You could also save your flattened PSD/PDF at the end in CMYK to be sure. But we would leave that to the professionals as they know what they’re doing with color. Once the document is created, you should also place the basic guides in it (we used the same measurements than when working on the typelock).
Open the forest picture along with your new document. You’ll notice that ours is a .jpg copy of the .tiff file as it’s a smaller file.
Place the source image. It features the frame of the slide it’s been scanned from, which we decided not to keep in our poster. First, slide the photo in your document. Then, once it’s in there, close the original.

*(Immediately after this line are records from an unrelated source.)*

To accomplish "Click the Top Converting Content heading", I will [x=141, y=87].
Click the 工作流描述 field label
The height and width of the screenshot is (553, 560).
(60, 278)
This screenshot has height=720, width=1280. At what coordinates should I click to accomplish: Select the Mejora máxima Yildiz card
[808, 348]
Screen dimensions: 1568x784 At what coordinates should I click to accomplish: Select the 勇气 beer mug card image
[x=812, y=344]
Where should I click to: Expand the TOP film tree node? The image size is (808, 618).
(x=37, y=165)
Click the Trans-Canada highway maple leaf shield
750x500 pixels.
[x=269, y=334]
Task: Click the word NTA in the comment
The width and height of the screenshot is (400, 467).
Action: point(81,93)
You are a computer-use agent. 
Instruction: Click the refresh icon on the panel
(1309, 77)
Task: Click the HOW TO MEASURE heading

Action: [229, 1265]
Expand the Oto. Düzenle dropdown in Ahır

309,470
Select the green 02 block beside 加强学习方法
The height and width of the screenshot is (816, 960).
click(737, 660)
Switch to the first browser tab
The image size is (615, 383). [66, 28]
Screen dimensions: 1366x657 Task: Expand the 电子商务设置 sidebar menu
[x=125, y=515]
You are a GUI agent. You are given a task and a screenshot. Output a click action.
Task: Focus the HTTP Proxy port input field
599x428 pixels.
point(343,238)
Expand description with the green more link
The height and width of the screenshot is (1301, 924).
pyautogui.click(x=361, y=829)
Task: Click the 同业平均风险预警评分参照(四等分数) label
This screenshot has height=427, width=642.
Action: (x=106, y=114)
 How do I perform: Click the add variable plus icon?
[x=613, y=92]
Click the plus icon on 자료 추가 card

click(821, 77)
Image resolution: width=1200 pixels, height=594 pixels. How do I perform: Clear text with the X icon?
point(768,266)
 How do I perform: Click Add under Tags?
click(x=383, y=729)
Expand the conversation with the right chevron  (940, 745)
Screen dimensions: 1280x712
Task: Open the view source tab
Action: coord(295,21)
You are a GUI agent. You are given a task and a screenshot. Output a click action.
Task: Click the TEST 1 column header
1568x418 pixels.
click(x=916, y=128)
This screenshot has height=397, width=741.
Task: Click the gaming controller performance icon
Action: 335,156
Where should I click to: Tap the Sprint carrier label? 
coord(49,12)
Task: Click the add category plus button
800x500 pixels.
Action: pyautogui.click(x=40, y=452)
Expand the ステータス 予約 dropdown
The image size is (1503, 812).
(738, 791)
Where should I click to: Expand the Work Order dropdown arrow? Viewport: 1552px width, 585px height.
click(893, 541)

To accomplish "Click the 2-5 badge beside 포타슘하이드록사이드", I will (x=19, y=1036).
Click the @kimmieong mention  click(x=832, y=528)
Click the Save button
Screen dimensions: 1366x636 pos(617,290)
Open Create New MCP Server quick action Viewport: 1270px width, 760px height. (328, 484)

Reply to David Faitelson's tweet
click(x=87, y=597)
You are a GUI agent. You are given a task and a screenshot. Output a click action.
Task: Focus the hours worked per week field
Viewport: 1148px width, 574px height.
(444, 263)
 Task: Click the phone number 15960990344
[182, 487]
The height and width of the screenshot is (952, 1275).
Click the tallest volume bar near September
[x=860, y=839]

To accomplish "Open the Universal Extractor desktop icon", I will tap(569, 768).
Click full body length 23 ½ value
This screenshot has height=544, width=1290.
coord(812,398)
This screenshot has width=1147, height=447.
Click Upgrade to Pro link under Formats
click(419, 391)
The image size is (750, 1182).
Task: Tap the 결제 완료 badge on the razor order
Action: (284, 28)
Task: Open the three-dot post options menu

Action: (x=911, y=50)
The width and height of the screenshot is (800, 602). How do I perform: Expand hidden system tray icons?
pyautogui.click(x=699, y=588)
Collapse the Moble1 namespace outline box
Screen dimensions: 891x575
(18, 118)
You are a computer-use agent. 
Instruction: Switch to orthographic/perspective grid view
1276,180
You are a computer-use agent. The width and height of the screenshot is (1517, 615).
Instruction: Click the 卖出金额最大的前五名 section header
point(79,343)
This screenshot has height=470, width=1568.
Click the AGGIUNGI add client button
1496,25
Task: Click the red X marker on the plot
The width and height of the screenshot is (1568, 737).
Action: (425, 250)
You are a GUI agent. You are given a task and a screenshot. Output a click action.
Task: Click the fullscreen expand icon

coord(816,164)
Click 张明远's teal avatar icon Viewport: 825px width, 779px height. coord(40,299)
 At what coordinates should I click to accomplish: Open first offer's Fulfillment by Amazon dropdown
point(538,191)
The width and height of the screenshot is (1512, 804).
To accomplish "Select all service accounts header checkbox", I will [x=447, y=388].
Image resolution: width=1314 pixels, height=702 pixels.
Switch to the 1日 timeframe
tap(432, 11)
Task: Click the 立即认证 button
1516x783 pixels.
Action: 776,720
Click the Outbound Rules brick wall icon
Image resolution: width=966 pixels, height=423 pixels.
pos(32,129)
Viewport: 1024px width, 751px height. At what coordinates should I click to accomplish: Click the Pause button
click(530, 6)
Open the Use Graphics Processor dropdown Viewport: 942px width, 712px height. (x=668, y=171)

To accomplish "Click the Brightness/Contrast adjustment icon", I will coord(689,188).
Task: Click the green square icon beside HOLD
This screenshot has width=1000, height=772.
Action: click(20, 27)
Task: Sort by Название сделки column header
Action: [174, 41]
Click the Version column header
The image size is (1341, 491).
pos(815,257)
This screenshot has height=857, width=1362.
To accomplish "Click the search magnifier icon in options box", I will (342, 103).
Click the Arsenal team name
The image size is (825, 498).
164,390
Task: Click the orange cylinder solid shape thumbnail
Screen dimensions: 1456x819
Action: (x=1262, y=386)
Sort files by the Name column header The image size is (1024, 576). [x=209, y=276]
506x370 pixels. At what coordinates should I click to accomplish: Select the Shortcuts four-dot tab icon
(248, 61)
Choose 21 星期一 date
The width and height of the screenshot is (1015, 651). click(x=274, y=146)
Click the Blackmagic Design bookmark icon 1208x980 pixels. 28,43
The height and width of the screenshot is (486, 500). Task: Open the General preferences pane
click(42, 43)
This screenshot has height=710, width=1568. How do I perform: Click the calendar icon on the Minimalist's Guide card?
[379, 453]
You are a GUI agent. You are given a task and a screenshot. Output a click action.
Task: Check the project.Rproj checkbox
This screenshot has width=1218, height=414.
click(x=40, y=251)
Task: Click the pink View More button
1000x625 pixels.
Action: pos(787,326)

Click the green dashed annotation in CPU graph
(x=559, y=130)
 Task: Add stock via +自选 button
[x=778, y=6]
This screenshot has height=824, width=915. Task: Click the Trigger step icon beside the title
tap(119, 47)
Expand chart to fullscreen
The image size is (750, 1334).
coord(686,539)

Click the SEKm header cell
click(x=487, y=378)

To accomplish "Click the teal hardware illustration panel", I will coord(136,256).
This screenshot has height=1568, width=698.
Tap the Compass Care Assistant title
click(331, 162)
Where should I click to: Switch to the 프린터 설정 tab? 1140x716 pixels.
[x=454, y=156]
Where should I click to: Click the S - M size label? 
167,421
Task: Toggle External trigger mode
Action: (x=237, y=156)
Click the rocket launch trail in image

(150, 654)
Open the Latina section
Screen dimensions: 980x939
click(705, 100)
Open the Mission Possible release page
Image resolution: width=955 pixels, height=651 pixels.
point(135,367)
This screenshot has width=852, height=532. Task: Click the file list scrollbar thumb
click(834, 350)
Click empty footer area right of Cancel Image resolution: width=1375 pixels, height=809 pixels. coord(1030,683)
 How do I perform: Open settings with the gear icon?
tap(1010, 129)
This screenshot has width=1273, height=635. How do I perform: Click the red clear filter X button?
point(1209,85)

Back to the poster. Before resizing the image, right click and convert it to a Smart Object. This allows to keep “access” to the original file, even though you’re going to resize it and/or apply filters to it. Beware, this state still has some limitations. Once it’s a smart object, place and resize it as you see fit.
After placing the image, sharpen it by using the high pass filter (Filter > Other > High Pass). Oliver Barrett explains the process for the unfamiliar. Use a value of 50 as it’s a big image, and put the high-passed layer’s blending mode on soft light.
Apply a black and white adjustment layer on the high-passed layer to increase contrast and depth.
Set the adjustment layer to Red filter. Group the black and white effect to the high passed layer by using CTRL/CMD + ALT + G.
Once this is in place, make sure your layers are properly named and group the original image, the high pass layer, and the black and white adjustment together in a group called “forest.”
We decided that just adding textures on top of the photo would be a bit bland. So, what could we do to spice it up? We remembered a book cover we designed which had a similar starting point: a forest view. We also remembered a photo manipulation from Luke Beard. We decided to try something in a similar spirit.
Step 4.1: Create a merged layer of our current poster (CTRL/CMD + SHIFT + ALT + E). Desaturate it (SHIFT + CTRL/CMD + U),and press CTRL/CMD + T to transform and rotate it 180°.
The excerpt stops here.